Mary Lokina Vigilio, a teacher of Naduru Nursery and Primary school said teaching had been affected by the lack of apparatus.
She cited that low payment is another result hence low turn up by teachers to help in teaching the pupils.
“Lack of materials and apparatus makes learning difficult for most children to learn,” she said.
Moses Marko Tagia, a teacher at Yambio Primary school said most provided books are kept in library hence making it hard for teachers to learn simpler and easier way of teaching.
“We raised a complaint about the books being kept in library, then it was brought late and when it was brought, we continued to teach.
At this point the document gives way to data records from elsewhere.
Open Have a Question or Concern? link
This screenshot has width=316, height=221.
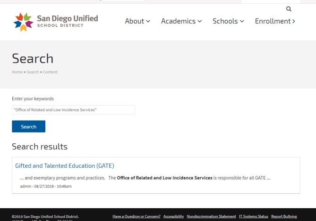pos(136,217)
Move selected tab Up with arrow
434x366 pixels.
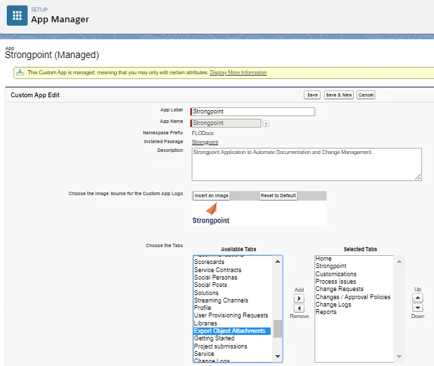418,298
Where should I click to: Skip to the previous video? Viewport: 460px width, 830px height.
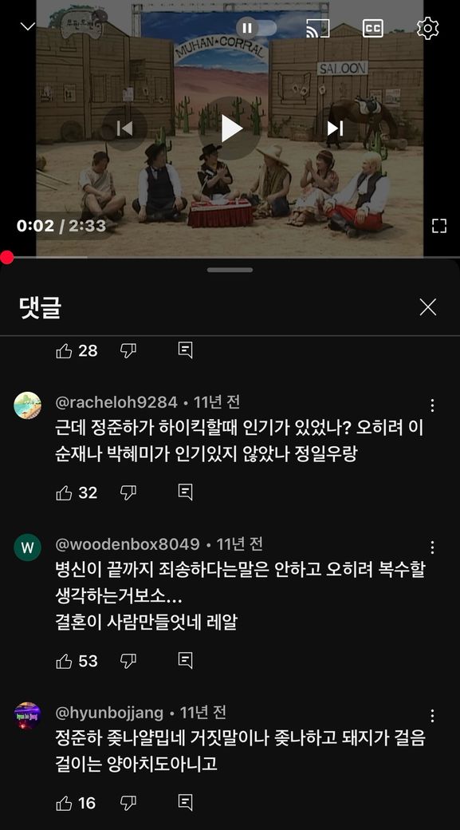[x=125, y=128]
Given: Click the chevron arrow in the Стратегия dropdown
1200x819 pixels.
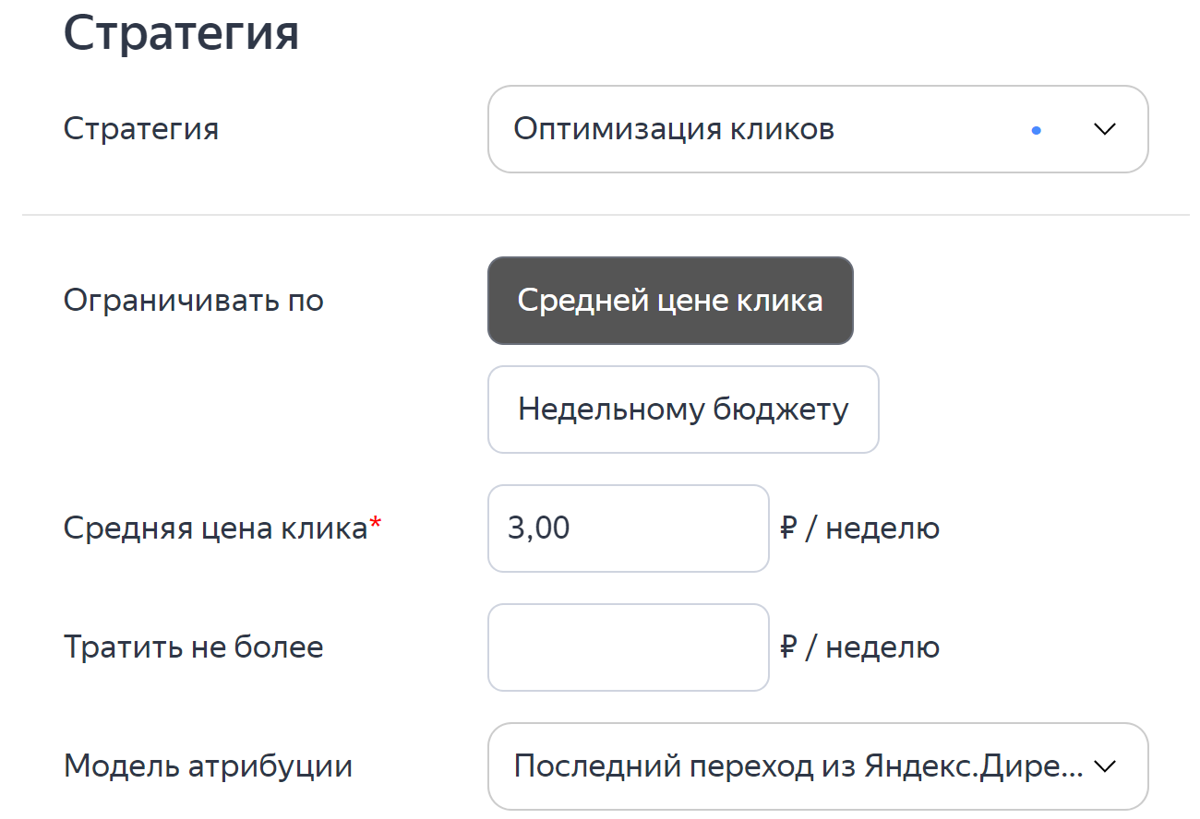Looking at the screenshot, I should point(1105,130).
Some of the performances were very poor while others were good,” he said.
The head teacher of Gracia Nursery and Primary school Kinosa Richard said the new skills offered to empower learning will help students.
“We are lacking qualified teachers, so if teachers are not trained where do you expect good results from,” Kinosa said, complaining about recruitment polices in the states.
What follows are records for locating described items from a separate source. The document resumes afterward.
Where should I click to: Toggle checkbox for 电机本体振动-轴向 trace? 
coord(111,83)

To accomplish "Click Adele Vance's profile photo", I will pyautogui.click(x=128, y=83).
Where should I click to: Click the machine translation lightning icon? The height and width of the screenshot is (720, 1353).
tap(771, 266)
He said recruitment of teachers should be on merits which have reached the standards of being a teacher.
“We have just been recruiting teachers because we have need. This time round we are going to train teachers basically for mathematics and sciences,” he emphasized.
He said most learning is done theoretically which does not give learners a view of what they have learnt.
The undersecretary of the Ministry of General Education Dr. Kuyok Abol Kuyok in his statement said training of teachers will have a long term impact on the education sector in South Sudan.
The minister said shortage of mathematics and science teachers has left some areas without learners attaining knowledge from the subjects.
“We need science teachers to be able to inspire students to become the next engineers and doctors in this country,” he said.
He said the transition of Arabic to English has also affected the performance of the students in some states where they were taught in Arabic.
“Every subject has its own language. We would want you to take the concepts to make teachers to be aware about it,” he said.
He called on the teachers to use the learning material to impact the education system to learn through experiments.
He cited that there had been reports in the improvement of the mathematics and science due to the simplified learning material provided in some areas during the k-study.
JICA chief representative Mr. Sagara Fukuyu said the training that has been given to teachers is meant to support the capacity of the teachers.
“SMASESS embark on development of learning programs for self-development for learning of mathematics and sciences in primary schools,” he said.
He encourages the teachers to use the equipment to develop the materials in learning stating that the materials will be used and protected by learning institutions.
“The government of Japan always chooses to see the sustainability of the outcome even after the projects come to an end. I believe all stakeholders will continue to use learners’ central approach as indicated in South Sudan learning curriculum,” he said.
The SMASESS phase one project started in 2009 that focused on self-learning materials for primary schools’ pupils.